---- Records supplied
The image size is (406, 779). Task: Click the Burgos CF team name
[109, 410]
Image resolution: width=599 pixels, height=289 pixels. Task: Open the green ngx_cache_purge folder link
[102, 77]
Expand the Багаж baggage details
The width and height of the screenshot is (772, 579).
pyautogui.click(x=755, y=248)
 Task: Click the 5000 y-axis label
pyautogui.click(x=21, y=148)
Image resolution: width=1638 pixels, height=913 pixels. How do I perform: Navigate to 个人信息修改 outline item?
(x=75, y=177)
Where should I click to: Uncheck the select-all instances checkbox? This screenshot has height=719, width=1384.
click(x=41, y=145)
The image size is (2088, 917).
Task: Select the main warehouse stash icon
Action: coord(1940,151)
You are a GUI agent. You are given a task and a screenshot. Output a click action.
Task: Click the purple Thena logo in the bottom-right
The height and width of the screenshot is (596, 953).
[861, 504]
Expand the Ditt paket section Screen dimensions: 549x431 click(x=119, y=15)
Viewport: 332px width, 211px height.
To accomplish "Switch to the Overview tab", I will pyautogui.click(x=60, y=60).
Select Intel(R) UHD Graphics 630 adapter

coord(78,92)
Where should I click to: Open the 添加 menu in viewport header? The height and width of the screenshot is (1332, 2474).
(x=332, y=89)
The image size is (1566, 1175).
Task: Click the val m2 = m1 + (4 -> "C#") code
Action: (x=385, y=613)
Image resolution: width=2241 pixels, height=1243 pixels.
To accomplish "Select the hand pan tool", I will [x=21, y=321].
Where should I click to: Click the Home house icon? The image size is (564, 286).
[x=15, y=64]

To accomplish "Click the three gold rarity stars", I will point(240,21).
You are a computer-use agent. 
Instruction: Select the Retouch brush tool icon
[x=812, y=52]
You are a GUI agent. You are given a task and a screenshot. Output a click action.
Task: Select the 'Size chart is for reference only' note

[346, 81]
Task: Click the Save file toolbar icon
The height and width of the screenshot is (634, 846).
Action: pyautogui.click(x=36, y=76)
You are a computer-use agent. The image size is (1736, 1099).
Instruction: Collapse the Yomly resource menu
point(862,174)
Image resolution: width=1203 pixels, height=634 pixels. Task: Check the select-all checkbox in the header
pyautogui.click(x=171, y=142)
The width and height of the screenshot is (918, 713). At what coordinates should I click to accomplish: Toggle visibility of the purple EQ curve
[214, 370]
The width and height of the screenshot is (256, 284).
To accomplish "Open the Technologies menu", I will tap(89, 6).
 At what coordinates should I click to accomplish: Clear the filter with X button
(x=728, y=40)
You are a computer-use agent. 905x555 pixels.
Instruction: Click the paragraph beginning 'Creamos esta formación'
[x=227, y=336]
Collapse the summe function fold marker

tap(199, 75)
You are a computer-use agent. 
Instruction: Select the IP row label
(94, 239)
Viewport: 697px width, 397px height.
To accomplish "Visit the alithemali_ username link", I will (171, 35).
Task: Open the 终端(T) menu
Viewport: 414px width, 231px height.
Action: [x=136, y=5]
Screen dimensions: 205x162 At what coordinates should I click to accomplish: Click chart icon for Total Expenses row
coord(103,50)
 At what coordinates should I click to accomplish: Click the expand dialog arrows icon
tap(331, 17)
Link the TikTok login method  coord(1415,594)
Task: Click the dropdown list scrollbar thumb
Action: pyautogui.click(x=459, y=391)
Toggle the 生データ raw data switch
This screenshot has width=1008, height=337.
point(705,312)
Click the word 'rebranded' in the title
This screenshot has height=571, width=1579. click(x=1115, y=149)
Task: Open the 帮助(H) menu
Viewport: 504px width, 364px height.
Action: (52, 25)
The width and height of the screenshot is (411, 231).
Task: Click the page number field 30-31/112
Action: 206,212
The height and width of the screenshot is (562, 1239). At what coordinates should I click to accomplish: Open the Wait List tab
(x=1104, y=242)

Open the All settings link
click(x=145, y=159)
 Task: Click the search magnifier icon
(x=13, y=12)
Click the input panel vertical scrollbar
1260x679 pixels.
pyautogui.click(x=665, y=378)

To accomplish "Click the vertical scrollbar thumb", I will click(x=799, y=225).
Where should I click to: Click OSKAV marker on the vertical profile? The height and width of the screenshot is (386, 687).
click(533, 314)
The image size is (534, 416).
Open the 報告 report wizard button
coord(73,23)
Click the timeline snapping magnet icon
--------
**Exercise prompt**
Rescale the listing above from the line with "Where should I click to: Click OSKAV" through its final line, reproducing only those lines with the requests included. Multiply every coordinate in the answers by 0.55 and round each result to a whole number, with halves rounded up.

**Written response**
Where should I click to: Click OSKAV marker on the vertical profile? The height and width of the screenshot is (386, 687).
click(293, 173)
The image size is (534, 416).
Open the 報告 report wizard button
coord(40,13)
Click the timeline snapping magnet icon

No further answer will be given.